Y, como es lógico, todo funciona bien o mal según nuestro estado mental que, por supuesto, está influido permanentemente por el contexto en el cual nos desenvolvemos ecológicamente; como dice Joseph Murphy: “Todo pensamiento es una causa, y todo estado posterior es un efecto. Por eso es imprescindible que te hagas cargo de tus pensamientos. De ese modo, solo producirás estados deseables” (2014), los cuales, cuando son luminosos, sinceros, transparentes, son claros y, por ende, irradian una luz, un sendero que provoca bienestar.
Por lo tanto, como señala Han, es necesario aprender a “pensar microscópicamente; palpar los átomos del ser” (2024), es decir, esa substancia espiritual, de conocimiento, de sabiduría, de rebeldía, de crítica, de reflexión, de orientación, de diálogo, con esa voz interior que posee, por ejemplo: un profesor cuando está frente a sus alumnos; un padre de familia, frente a sus hijos; y, un texto, frente al lector que, microscópica y micropolíticamente puede empoderarse de esa porción de lenguaje que palpita en cada línea, bien en la pantalla o en la hoja de papel, que es en donde mejor fluye un estado mental de relajación, de felicidad, de gozo, de placer, incluso de rebeldía, frente a un lenguaje que crea realidades internas y diversas en cada lector.
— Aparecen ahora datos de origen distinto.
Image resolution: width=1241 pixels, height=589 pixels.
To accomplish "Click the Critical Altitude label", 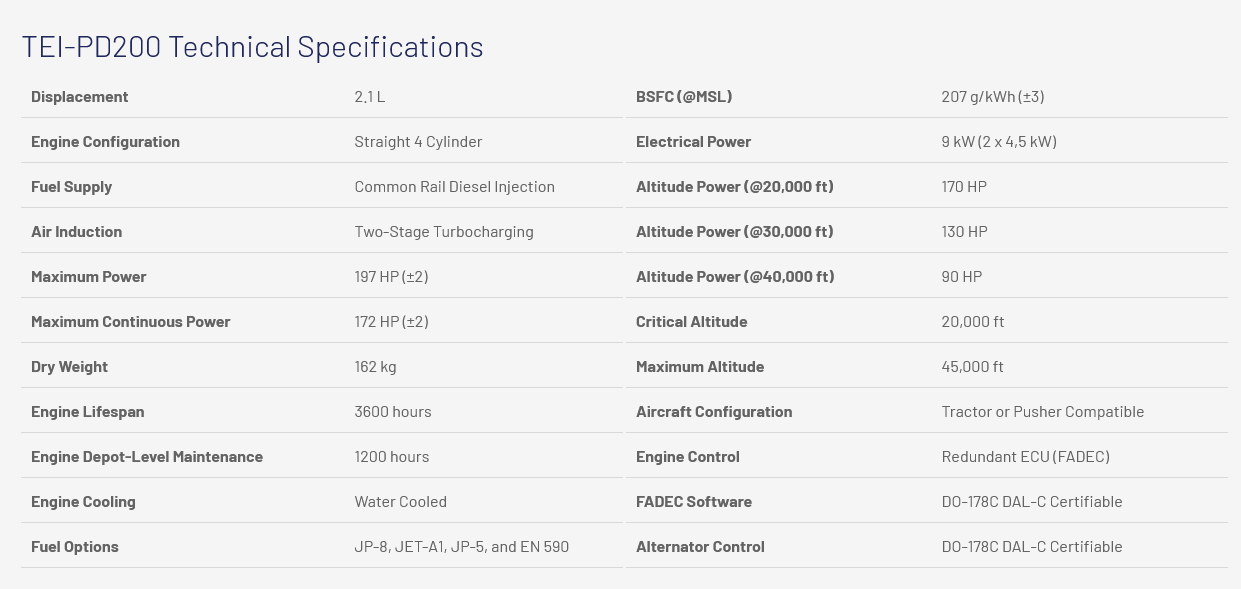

En efecto, qué es lo que pienso mientras leo, escucho, converso o escribo un texto determinado. ¿Cuál es esa voz interior que he logrado crear? Como indica Han: “Los textos que carecen de voz interior están muertos. Tan solo constan de información. En cambio, la voz interior es el puntum del texto” (2024). Y ese es el gran problema de la información que hoy circula digitalmente. Puede ser la información más bella del mundo la que aparece en la pantalla, pero si el internauta no logra examinarla desde esa voz interior, microscópica y micropolíticamente, se pierde ese efecto mágico, luminoso, que posee la información adecuadamente examinada por el lector que logra crear una narratividad viva, elocuente, a través de esa voz interior, de honda interioridad, como la que aparece en Roland Barthes cuando habla del placer y del goce de un texto leído, cuyos efectos microscópicos son contundentes:
“¿Será el placer un goce reducido? ¿Será el goce un placer intenso? ¿Será el placer nada más que un goce debilitado, aceptado y desviado a través de un escalamiento de conciliaciones? ¿Será el goce un placer brutal, inmediato (sin mediación)? De la respuesta (sí o no) depende la manera en que narraremos la historia de nuestra modernidad” (2015), es decir, de nuestro presente actuante que, en relación con la otredad del texto, reacciona hasta crear esa voz interior pensante. Por supuesto, “el pensar no vale por sus frutos, sino porque desgarra el ser, porque engendra un extraño: un ser que no está ocupado, sino pre-ocupado por el sentido de su ser” (De la Borbolla, 2019), que vive buscando su propia tonalidad, su voz interior.